Poster Presentation 29th Annual Lorne Proteomics Symposium 2024

SSSMuG: Same Sample Sequential Multi-Glycomics   (#178)

Nicolle H Packer 1 , Sagar Dalal 1 , Nicholas J DeBono 1 , Liisa Kautto 1 , Katherine Wongtrakul-Kish 1 , Edward Moh 1
  1. ARC Centre of Excellence in Synthetic Biology, Macquarie University, Sydney, NSW, Australia

The mammalian glycome is structurally complex and diverse, composed of many glycan classes such as protein N- and O-linked glycans, glycosaminoglycans (GAGs), glycosphingolipids (GSLs) and other distinct glycan features such as polysialic acids (PolySia), sulfation and proteoglycan attachments. Various methods are used to analyze these different components of the glycome, but they require pre-fractionated/partitioned samples to target each glycan class individually. To address this need for a knowledge of the relationship between the different glycan components of a biological system, we have developed a sequential release workflow for structural analysis of multiple conjugated glycan classes (PolySia, GAGs, GSL glycans, N-glycans O-glycans) from the same tissue lysate, termed SSSMuG: Same Sample Sequential Multi-Glycomics.

With this sequential glycan release approach, five glycan classes, plus proteomics, of a single brain lysate sample, using enzymatic and/or chemical release from a sample immobilized on a polyvinylidene difluoride membrane.
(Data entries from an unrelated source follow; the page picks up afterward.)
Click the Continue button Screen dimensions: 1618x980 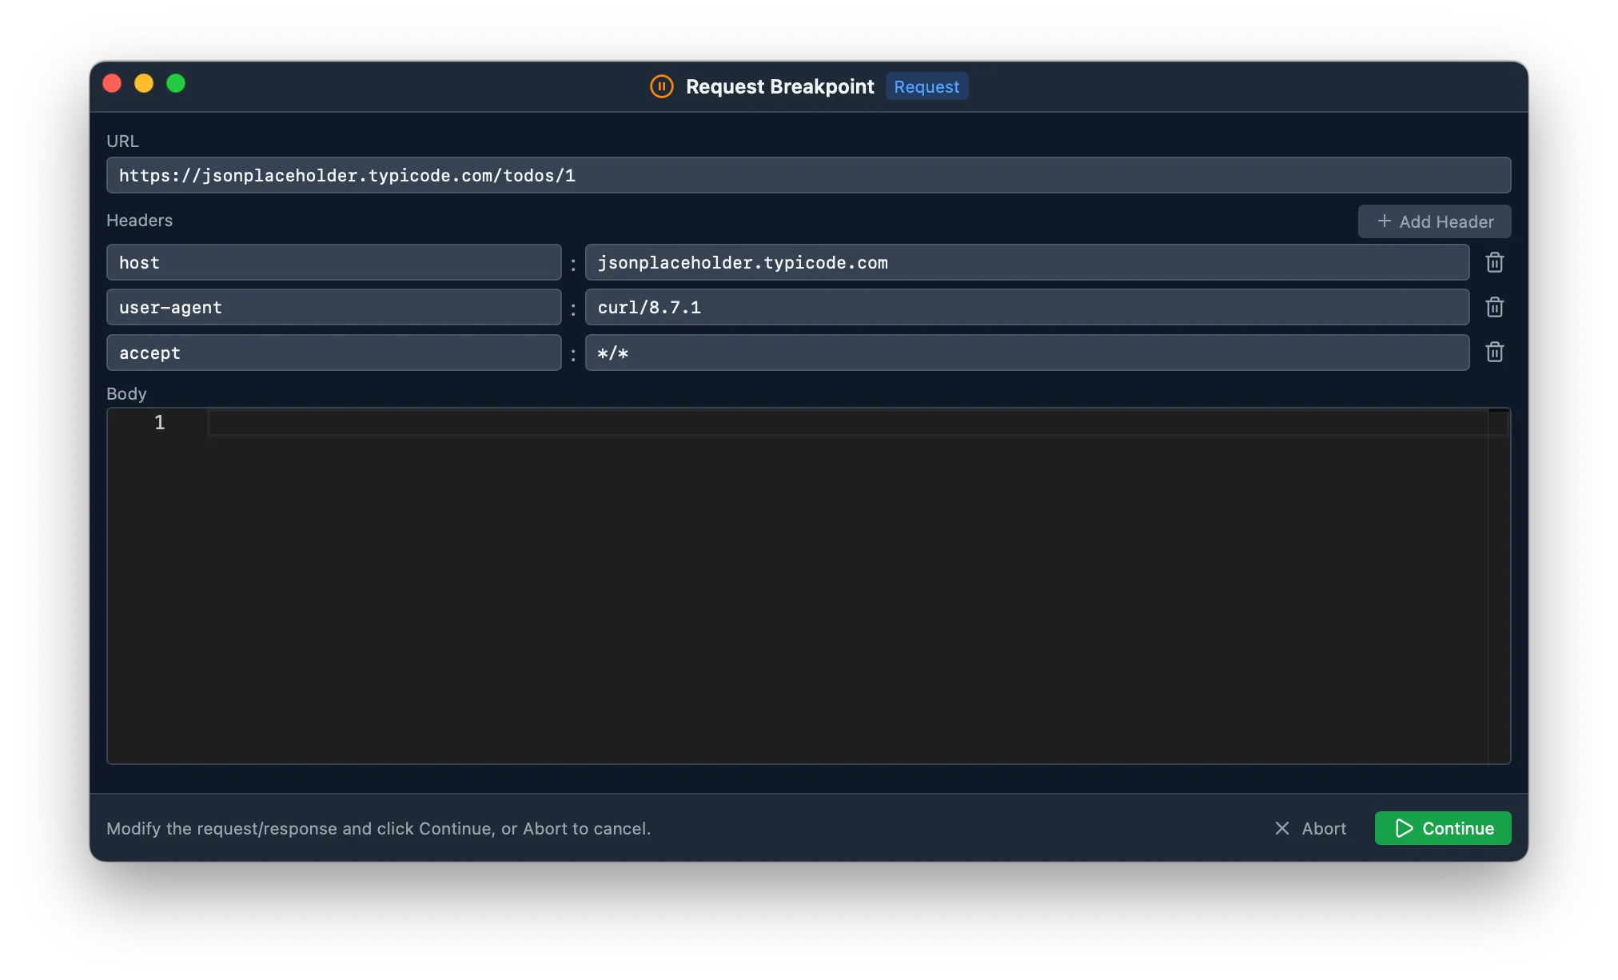pos(1442,828)
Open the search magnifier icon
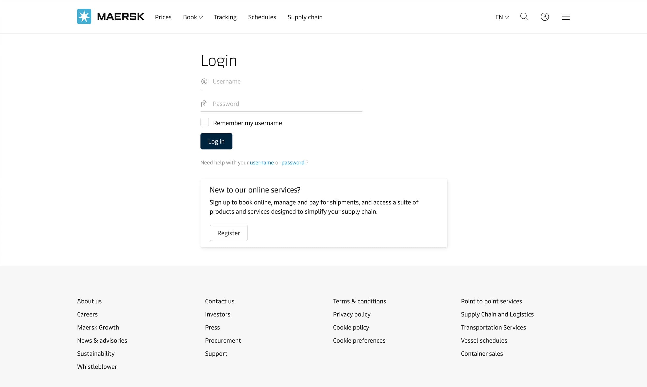The image size is (647, 387). 524,17
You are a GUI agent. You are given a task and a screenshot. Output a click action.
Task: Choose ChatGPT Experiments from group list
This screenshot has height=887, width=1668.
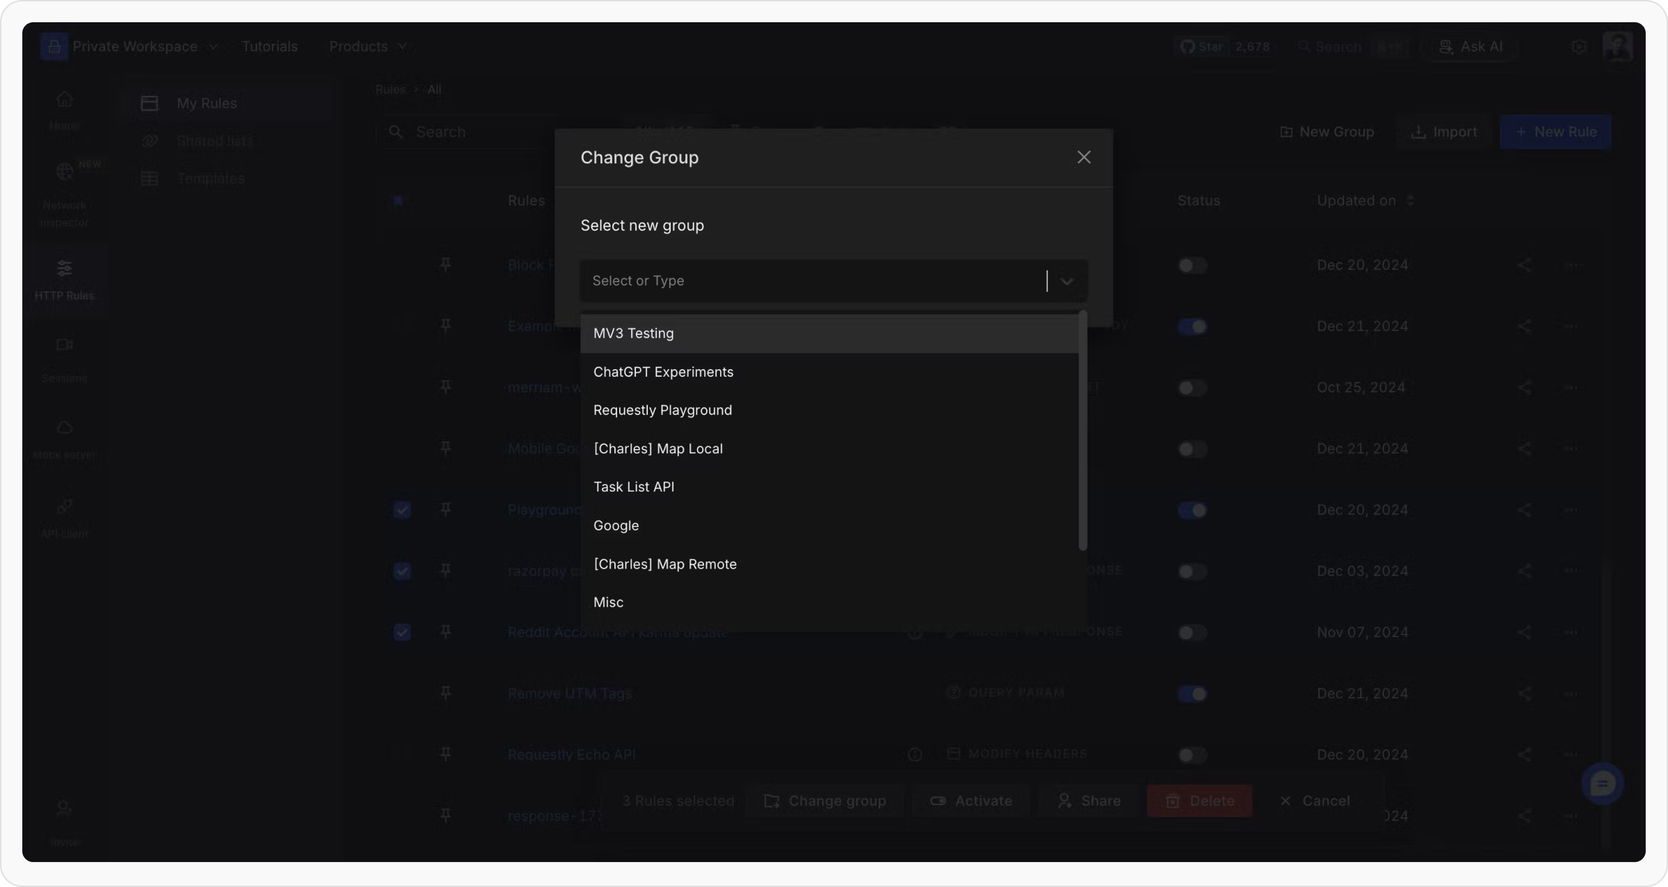pos(663,372)
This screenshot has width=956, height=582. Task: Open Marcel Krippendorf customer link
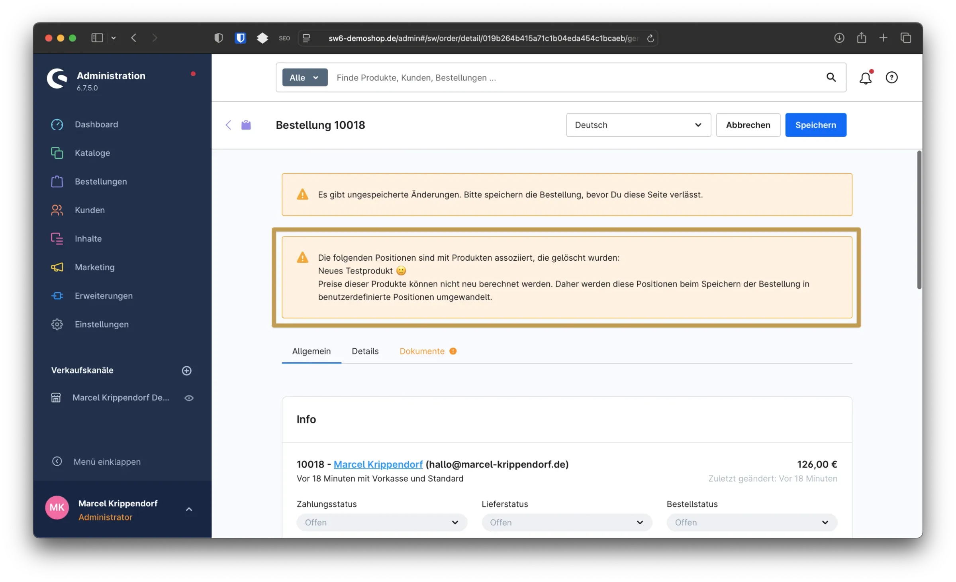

The various released glycan classes were then analyzed by HPLC and/or MS techniques using different commonly used analytical setups. Compared to single release approaches, SSSMuG was able to identify more glycans and more proteins with higher intensity analytical peaks than individual analyses, and provided a better comparative normalisation of the different glycan classes of the complex glycome and proteome. To this end, the SSSMuG technology workflow will be a foundation for a paradigm shift in the field, transforming glyco-analytics and facilitating the push towards tissue multi-glycomics, together with improved proteomics, of the very same sample.